- Data in this exercise:
※ ※ ※
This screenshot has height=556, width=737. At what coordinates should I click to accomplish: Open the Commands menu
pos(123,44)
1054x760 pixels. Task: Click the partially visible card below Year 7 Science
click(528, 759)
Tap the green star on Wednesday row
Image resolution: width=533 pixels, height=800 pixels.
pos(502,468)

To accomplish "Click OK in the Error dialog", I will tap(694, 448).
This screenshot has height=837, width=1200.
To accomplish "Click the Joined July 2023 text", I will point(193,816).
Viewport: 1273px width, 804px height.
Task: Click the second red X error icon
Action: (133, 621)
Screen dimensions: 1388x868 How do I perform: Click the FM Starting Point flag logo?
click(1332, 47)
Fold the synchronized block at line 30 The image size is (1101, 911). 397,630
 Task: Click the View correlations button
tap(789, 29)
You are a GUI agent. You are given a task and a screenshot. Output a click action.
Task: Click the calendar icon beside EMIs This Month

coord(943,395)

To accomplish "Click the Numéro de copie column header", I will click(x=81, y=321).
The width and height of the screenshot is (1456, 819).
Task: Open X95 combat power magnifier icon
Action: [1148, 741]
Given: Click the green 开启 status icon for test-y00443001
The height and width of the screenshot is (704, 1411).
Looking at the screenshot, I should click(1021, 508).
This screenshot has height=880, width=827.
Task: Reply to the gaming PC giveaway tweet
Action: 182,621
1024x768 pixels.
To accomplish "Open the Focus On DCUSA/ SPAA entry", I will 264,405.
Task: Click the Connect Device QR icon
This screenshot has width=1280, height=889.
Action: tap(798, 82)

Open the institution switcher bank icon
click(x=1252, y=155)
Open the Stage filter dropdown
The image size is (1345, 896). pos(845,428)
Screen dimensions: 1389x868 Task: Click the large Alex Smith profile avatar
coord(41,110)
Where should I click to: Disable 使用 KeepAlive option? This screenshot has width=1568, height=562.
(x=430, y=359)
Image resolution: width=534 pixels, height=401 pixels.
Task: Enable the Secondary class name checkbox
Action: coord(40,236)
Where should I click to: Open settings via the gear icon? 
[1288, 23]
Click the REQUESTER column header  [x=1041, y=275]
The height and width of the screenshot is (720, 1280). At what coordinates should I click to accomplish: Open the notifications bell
※ ※ ※
- Exercise description: Output the items verbatim, starting with the line that contains "You are a GUI" and ending with the line that contains "Action: coord(40,236)", both included.

- Output below:
You are a GUI agent. You are given a task and a screenshot. Output a click action.
Task: Click the calendar icon beside EMIs This Month

coord(943,395)

To accomplish "Click the Numéro de copie column header", I will click(x=81, y=321).
The width and height of the screenshot is (1456, 819).
Task: Open X95 combat power magnifier icon
Action: [1148, 741]
Given: Click the green 开启 status icon for test-y00443001
The height and width of the screenshot is (704, 1411).
Looking at the screenshot, I should click(1021, 508).
This screenshot has height=880, width=827.
Task: Reply to the gaming PC giveaway tweet
Action: 182,621
1024x768 pixels.
To accomplish "Open the Focus On DCUSA/ SPAA entry", I will 264,405.
Task: Click the Connect Device QR icon
This screenshot has width=1280, height=889.
Action: tap(798, 82)

Open the institution switcher bank icon
click(x=1252, y=155)
Open the Stage filter dropdown
The image size is (1345, 896). pos(845,428)
Screen dimensions: 1389x868 Task: Click the large Alex Smith profile avatar
coord(41,110)
Where should I click to: Disable 使用 KeepAlive option? This screenshot has width=1568, height=562.
(x=430, y=359)
Image resolution: width=534 pixels, height=401 pixels.
Task: Enable the Secondary class name checkbox
Action: coord(40,236)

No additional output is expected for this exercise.